## The problem:
Copy nothing but the lines below running from the line containing "Send Inquiry (337, 178)" through the line containing "Our Products (65, 327)", both end lines included.

## Entries provided:

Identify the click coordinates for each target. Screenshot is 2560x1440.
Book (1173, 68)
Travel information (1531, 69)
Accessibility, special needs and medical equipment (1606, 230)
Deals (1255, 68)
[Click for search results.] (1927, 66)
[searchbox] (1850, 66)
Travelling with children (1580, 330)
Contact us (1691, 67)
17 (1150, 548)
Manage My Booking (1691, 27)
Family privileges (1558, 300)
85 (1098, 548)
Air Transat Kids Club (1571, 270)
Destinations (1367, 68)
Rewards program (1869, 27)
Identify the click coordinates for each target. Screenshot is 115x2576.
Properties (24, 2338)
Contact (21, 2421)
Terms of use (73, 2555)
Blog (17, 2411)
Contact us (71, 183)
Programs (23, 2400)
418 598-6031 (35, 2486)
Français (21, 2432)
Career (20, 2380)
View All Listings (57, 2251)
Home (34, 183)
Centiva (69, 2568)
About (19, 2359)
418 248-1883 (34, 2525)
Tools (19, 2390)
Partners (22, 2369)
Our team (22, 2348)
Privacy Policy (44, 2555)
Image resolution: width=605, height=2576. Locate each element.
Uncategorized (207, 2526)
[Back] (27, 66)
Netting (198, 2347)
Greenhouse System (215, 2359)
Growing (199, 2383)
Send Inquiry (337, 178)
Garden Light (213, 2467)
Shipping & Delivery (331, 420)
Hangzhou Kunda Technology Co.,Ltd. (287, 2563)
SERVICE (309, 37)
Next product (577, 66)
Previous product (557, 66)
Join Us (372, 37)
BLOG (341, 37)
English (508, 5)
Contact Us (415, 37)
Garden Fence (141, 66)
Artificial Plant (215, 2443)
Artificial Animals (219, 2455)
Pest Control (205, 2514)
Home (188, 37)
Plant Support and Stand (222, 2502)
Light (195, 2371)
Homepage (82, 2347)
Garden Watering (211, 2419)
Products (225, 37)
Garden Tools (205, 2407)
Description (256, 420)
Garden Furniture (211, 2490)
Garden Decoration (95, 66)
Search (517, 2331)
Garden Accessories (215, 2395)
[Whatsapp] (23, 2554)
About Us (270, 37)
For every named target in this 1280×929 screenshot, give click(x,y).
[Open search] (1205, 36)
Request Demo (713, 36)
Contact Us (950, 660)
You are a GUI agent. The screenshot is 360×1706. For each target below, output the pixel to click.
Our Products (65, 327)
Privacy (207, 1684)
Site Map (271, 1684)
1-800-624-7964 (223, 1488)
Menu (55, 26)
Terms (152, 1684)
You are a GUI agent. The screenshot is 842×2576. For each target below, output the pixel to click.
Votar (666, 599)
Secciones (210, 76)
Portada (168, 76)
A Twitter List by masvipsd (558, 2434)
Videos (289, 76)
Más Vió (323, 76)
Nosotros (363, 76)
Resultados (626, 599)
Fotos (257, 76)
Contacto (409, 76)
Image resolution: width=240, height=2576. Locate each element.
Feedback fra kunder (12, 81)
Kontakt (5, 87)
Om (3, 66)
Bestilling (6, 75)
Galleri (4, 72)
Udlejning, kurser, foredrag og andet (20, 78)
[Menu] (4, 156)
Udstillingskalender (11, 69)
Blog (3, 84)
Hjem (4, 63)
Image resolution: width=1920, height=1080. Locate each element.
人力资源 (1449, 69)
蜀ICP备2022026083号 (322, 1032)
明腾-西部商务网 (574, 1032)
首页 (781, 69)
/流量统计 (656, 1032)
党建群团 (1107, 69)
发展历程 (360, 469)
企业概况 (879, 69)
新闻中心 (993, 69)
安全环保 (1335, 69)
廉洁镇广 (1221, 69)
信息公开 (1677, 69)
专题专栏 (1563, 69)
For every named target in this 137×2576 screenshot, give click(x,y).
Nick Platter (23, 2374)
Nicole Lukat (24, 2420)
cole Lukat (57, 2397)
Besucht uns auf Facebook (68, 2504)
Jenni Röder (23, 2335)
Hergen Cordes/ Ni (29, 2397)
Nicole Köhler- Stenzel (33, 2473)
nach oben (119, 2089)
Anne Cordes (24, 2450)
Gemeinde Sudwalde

## Task response:
Send Inquiry (337, 178)
Garden Light (213, 2467)
Shipping & Delivery (331, 420)
Hangzhou Kunda Technology Co.,Ltd. (287, 2563)
SERVICE (309, 37)
Next product (577, 66)
Previous product (557, 66)
Join Us (372, 37)
BLOG (341, 37)
English (508, 5)
Contact Us (415, 37)
Garden Fence (141, 66)
Artificial Plant (215, 2443)
Artificial Animals (219, 2455)
Pest Control (205, 2514)
Home (188, 37)
Plant Support and Stand (222, 2502)
Light (195, 2371)
Homepage (82, 2347)
Garden Watering (211, 2419)
Products (225, 37)
Garden Tools (205, 2407)
Description (256, 420)
Garden Furniture (211, 2490)
Garden Decoration (95, 66)
Search (517, 2331)
Garden Accessories (215, 2395)
[Whatsapp] (23, 2554)
About Us (270, 37)
For every named target in this 1280×929 screenshot, give click(x,y).
[Open search] (1205, 36)
Request Demo (713, 36)
Contact Us (950, 660)
You are a GUI agent. The screenshot is 360×1706. For each target below, output the pixel to click.
Our Products (65, 327)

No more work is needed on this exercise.